Carrier Oil

Buriti Oil

INCI: Mauritia Flexuosa Fruit Oil

Deep orange-red Amazonian fruit oil. One of the highest natural beta-carotene loads of any plant oil — used for sun-damage repair and mature-skin formulas.

Usage rate 1-10%
Phase Oil phase
Solubility Oil-soluble

Overview

Buriti oil is cold-pressed from the pulp of the buriti palm fruit, native to the Amazon basin and the cerrado of Brazil. The colour is striking — deep orange-red, almost rust — because of one of the highest natural beta-carotene concentrations of any plant oil (often quoted at 1,500-2,500 mg/kg of pro-vitamin A carotenoids, roughly 5-10× the concentration in carrot seed oil).

It has been used by indigenous Amazonian communities for centuries on sun-exposed skin, burns, and hair. Modern cosmetic interest is mostly around photo-damage repair and post-sun comfort: the high carotenoid load offers some natural UV absorption in the visible-light range and acts as a free-radical quencher, while the oleic-dominant fatty acid profile (around 70-78% oleic) provides classic emollient comfort.

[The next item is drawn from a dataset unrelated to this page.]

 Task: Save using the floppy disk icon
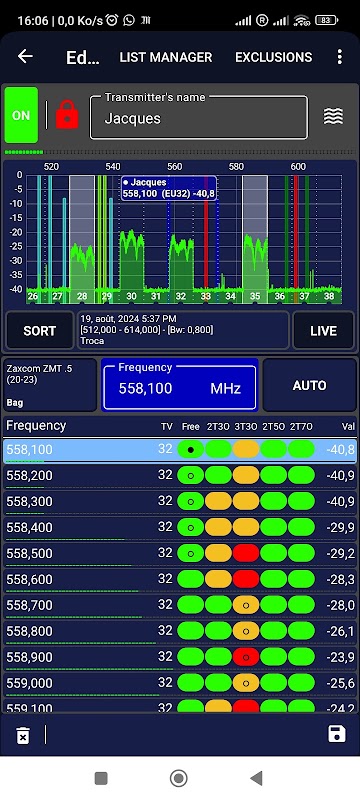(x=337, y=734)
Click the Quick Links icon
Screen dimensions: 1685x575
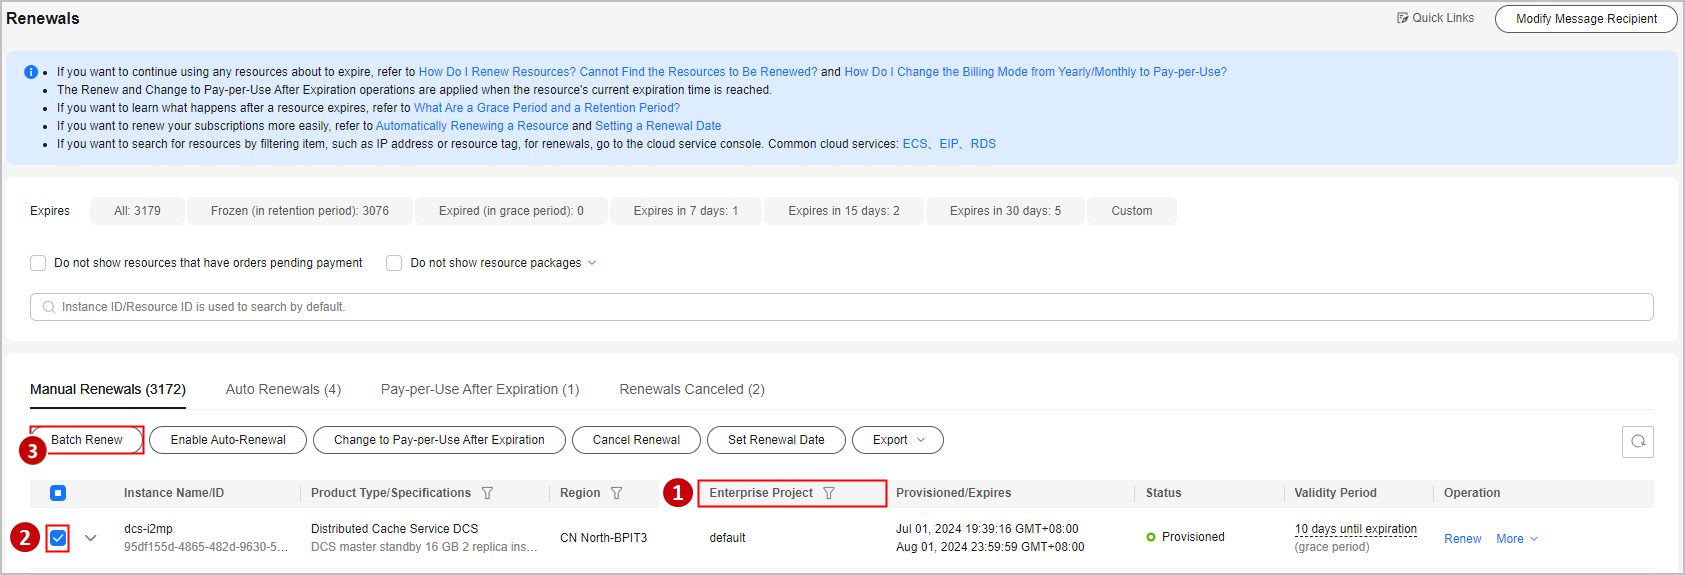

The pigment is intense enough that buriti will stain. Use it at low percentages, or accept the warm orange tint as part of the product character (it works in body oils, after-sun balms, and rich face oils for mature or sun-damaged skin).

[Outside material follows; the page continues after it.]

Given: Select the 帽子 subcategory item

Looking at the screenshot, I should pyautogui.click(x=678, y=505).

Shelf life is around 12 months stored cool and dark — shorter than other high-oleic oils because the carotenoids themselves degrade with light exposure.

What it does in a formula

The fatty acid profile sits around 70-78% oleic, 17-19% palmitic, 2-3% linoleic, plus the carotenoid fraction. The skin feel is rich and slightly draggy — more like avocado than marula. The pro-vitamin A carotenoids convert slowly to retinol-active compounds and contribute mild antioxidant and skin-tone-evening effects over time.

In sun-care and after-sun formulas, buriti is often paired with a true SPF sunscreen for visible-light photo-protection (visible light, not UVB, is what carotenoids absorb). It does not replace sunscreen, but it does provide a complementary antioxidant defence.

How to use

Add to the oil phase. Heat-and-hold to 70 C is fine, but for premium products add in the cool-down (below 40 C) to preserve carotenoids and colour intensity.

Usage rates by product type:

  • Face oils for mature/sun-damaged skin: 2-10%
  • Body oils and after-sun balms: 1-5%
  • Lip oils and balms: 1-3% (for warm colour + carotenoid load)
  • Anhydrous cleansing balms: 1-5%
  • Hair oils and serums: 1-3%

Pair with vitamin E (0.5%) to protect both the buriti and the rest of the oil phase from oxidation.

Best for / Worst for

Best for: mature, sun-exposed, dry, and post-sun skin; warm-toned face oils; after-sun balms; lip products where a natural orange tint is welcome; hair products for dry, sun-damaged ends.

Worst for: white or pale-cream formulas (will stain anything light); fast-absorbing daytime emulsions where you don’t want a heavy feel; oily and acne-prone skin (too rich); products where colour is meant to come from a specific dye or mica.

Common pitfalls

Staining. Buriti at 5%+ will turn a cream noticeably orange. It will also temporarily stain skin and fabric. Always test in your full formula first, and never use it in a leave-on white product.

Treating it as sunscreen. Buriti’s carotenoid load helps with antioxidant defence and may absorb some visible blue light, but it does not block UVB and it is not an SPF. Always pair with a tested broad-spectrum sunscreen for sun protection claims.

Cooking the carotenoids. Heating buriti above 70 C, or holding it at heat for long periods, degrades the colour and the bioactivity. Add cool-down or use the lowest-heat process you can.

Light exposure in clear bottles. Carotenoids photo-degrade. Package buriti products in amber, opaque, or aluminium containers — clear glass will dim the colour and reduce the bioactivity within weeks.

Substitutes

  • Sea buckthorn oil — similar deep colour, high carotenoid + tocopherol load, distinct fatty acid profile (high palmitoleic).
  • Carrot seed oil (cold-pressed tissue oil) — much lower carotenoids but similar warm tone, easier to source.
  • Rosehip oil — fellow Amazonian/South-American oil for mature skin, very different chemistry (high linoleic + alpha-linolenic).
  • Tamanu oil — different bioactivity, similar “skin-repair” positioning.